# Exercise aim
Take the entries below and print, exactly, the stretch from the line containing "Where should I click to: Maximize" through the line containing "Task: Open the create", both included.

# Materials provided

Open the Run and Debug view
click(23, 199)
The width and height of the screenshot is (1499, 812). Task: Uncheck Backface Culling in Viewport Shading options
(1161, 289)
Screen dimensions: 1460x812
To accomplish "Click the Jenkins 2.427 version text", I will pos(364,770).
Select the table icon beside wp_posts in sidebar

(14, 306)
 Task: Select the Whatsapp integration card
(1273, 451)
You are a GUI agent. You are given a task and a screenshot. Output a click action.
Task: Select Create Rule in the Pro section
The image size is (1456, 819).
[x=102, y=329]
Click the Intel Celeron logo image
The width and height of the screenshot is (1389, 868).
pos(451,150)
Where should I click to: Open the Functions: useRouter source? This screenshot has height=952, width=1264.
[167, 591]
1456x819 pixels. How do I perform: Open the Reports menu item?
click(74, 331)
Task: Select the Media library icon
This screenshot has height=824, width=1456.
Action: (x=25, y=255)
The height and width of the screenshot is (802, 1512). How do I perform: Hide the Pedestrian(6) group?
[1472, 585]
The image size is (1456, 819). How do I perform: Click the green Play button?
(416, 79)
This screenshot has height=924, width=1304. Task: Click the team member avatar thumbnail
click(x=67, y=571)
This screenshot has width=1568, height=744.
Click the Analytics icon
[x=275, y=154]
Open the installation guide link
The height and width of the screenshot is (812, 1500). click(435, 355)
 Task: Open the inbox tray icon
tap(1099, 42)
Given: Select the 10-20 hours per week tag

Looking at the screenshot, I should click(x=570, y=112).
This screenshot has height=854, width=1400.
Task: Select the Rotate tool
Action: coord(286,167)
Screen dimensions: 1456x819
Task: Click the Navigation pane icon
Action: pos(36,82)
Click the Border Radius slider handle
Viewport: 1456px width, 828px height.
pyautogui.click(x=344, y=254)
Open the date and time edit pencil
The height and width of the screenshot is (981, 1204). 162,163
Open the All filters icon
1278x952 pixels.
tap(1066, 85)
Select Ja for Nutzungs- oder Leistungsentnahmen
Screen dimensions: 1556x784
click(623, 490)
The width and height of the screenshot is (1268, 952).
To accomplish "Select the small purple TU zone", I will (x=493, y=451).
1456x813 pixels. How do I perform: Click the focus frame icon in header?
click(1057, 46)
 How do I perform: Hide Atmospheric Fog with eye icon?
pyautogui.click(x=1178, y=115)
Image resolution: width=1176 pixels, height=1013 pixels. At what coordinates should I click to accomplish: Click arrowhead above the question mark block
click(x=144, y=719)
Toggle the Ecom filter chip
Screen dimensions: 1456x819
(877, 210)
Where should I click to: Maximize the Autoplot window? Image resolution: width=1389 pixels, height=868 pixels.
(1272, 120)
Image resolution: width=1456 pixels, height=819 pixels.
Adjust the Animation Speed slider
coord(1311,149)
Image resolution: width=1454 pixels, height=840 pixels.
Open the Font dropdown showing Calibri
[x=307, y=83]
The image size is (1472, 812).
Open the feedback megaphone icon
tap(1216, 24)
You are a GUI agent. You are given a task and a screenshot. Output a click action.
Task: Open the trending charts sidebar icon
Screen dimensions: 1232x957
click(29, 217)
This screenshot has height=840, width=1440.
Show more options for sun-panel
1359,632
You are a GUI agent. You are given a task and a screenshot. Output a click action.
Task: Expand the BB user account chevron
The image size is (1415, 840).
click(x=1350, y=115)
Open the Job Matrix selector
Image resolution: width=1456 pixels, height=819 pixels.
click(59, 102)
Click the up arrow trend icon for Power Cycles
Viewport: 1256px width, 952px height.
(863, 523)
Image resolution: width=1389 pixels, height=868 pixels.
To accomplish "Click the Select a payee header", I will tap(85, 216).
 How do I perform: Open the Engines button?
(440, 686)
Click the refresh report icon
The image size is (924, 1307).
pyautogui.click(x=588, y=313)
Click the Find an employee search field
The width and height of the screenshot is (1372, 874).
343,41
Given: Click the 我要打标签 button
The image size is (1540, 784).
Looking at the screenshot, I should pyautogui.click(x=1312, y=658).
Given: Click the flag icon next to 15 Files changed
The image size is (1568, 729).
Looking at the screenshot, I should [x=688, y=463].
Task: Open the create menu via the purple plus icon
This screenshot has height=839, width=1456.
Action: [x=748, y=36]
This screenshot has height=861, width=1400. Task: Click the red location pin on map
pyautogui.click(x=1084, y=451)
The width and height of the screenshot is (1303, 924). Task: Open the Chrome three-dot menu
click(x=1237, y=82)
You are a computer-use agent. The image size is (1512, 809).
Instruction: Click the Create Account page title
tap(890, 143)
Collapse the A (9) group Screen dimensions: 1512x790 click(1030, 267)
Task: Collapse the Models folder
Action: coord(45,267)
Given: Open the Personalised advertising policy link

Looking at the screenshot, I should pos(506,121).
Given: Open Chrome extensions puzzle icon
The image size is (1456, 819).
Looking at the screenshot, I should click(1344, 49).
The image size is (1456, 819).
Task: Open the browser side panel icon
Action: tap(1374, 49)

# Output of the task
Where should I click to: Maximize the Autoplot window? Image resolution: width=1389 pixels, height=868 pixels.
(1272, 120)
Image resolution: width=1456 pixels, height=819 pixels.
Adjust the Animation Speed slider
coord(1311,149)
Image resolution: width=1454 pixels, height=840 pixels.
Open the Font dropdown showing Calibri
[x=307, y=83]
The image size is (1472, 812).
Open the feedback megaphone icon
tap(1216, 24)
You are a GUI agent. You are given a task and a screenshot. Output a click action.
Task: Open the trending charts sidebar icon
Screen dimensions: 1232x957
click(29, 217)
This screenshot has height=840, width=1440.
Show more options for sun-panel
1359,632
You are a GUI agent. You are given a task and a screenshot. Output a click action.
Task: Expand the BB user account chevron
The image size is (1415, 840).
click(x=1350, y=115)
Open the Job Matrix selector
Image resolution: width=1456 pixels, height=819 pixels.
click(59, 102)
Click the up arrow trend icon for Power Cycles
Viewport: 1256px width, 952px height.
(863, 523)
Image resolution: width=1389 pixels, height=868 pixels.
To accomplish "Click the Select a payee header", I will tap(85, 216).
 How do I perform: Open the Engines button?
(440, 686)
Click the refresh report icon
The image size is (924, 1307).
pyautogui.click(x=588, y=313)
Click the Find an employee search field
The width and height of the screenshot is (1372, 874).
343,41
Given: Click the 我要打标签 button
The image size is (1540, 784).
Looking at the screenshot, I should pyautogui.click(x=1312, y=658).
Given: Click the flag icon next to 15 Files changed
The image size is (1568, 729).
Looking at the screenshot, I should [x=688, y=463].
Task: Open the create menu via the purple plus icon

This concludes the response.